2. A multicoated pattern for casting reduced porosity metal by a lost foam process comprising
a consumable pattern formed of a material vaporizable at metal casting temperatures and suitably sized and shaped for duplication by molten metal to form a casting, said pattern being adapted to be progressively vaporized and replaced by molten metal during casting, whereupon pattern decomposition vapors that are entrapped in the metal form pores in the casting,
a refractory layer coating the pattern and adapted to thermally insulate pattern replacement molten metal during casting to prevent premature solidification, said layer being characterized alone by a relatively high permeability to pattern decomposition vapors, and
a vaporizable layer generally overlying the refractory layer in thermal insulative relationship to the pattern so as to be insulated from pattern-replacement molten metal during casting, said overlayer being formed of a material vaporizable at metal casting temperatures and cooperating with the refractory layer to produce a relatively low permeability to pattern decomposition vapors,
whereby during casting thermal insulation provided by the refractory layer delays overlayer vaporization and the low vapor permeability of the combined layers causes vapors to build up and slow metal replacement of the pattern to reduce vapor entrapping turbulence in the metal, said overlayer thereafter vaporizing to allow vapors to vent through the relatively permeable refractory layer to thereby complete pattern replacement while avoiding vapor entrapment.
3. A dual coated pattern for casting reduced porosity metal by a lost foam process comprising
a low density polystyrene pattern suitably sized and shaped for duplication by metal to form a desired casting, said pattern being adapted to be embedded in a suitable loose sand mold such that an embedded surface thereof faces the mold and to be progressively vaporized and replaced by molten metal during casting, whereupon polystyrene decomposition vapors require venting into the mold to avoid entrapment in the metal that forms pores in the casting,
a refractory coat applied onto the embedded pattern surface and adapted to thermally insulate molten metal during casting to prevent premature solidification, said coat being formed of bonded refractory particles and comprising pores and cracks suitable for conveying gases through the coat, and
a polymeric coat applied generally over the insulative coat and filling cracks therein, said polymeric coat being formed of a polymer vaporizable at metal casting temperatures and suitably dense and nonporous so as to be relatively impermeable to gas, said polymeric coat being thermally insulated from the pattern by the refractory coat to delay vaporization of the polymeric coat during casting such that the polystyrene decomposition vapors build up as a result of the gas impermeability of the polymeric layer and slow pattern replacement to reduce vapor-entrapping turbulence in the metal, said polymeric coat being adapted to thereafter vaporize to vent polystyrene decomposition vapors through the pores and the cracks in the refractory coat to avoid entrapment in the metal.
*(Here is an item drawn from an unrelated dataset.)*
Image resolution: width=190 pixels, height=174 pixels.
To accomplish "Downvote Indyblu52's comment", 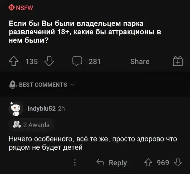I will pos(178,163).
4. A metal casting process adapted to duplicate a fugitive pattern in reduced porosity metal, said process comprising
forming a pattern vaporizable at metal casting temperatures, said pattern being suitably sized and shaped for duplication by metal to form a casting,
applying to the pattern a coating comprising a refractory material and a material vaporizable at metal casting temperatures, said materials cooperating to form a relatively gas-impermeable coating, but to form a relatively gas-permeable residual coating upon vaporization of said vaporizable material, said materials being arranged within the coating such that said refractory material is adapted to thermally insulate the vaporizable material from metal during casting,
surrounding the coated pattern with a suitable mold material,
casting molten metal onto the pattern within the mold to vaporize and to duplicate the pattern with molten metal to form the casting, and
vaporizing the vaporizable coating material during said casting to produce a gas-permeable residual coating, said insulation provided by the refractory material suitably delaying vaporization to allow pattern-derived vapors to reduce turbulence in the molten metal as the metal duplicates the pattern, but thereafter allowing the vapors to vent through the coating into the mold to avoid entrapment within the metal.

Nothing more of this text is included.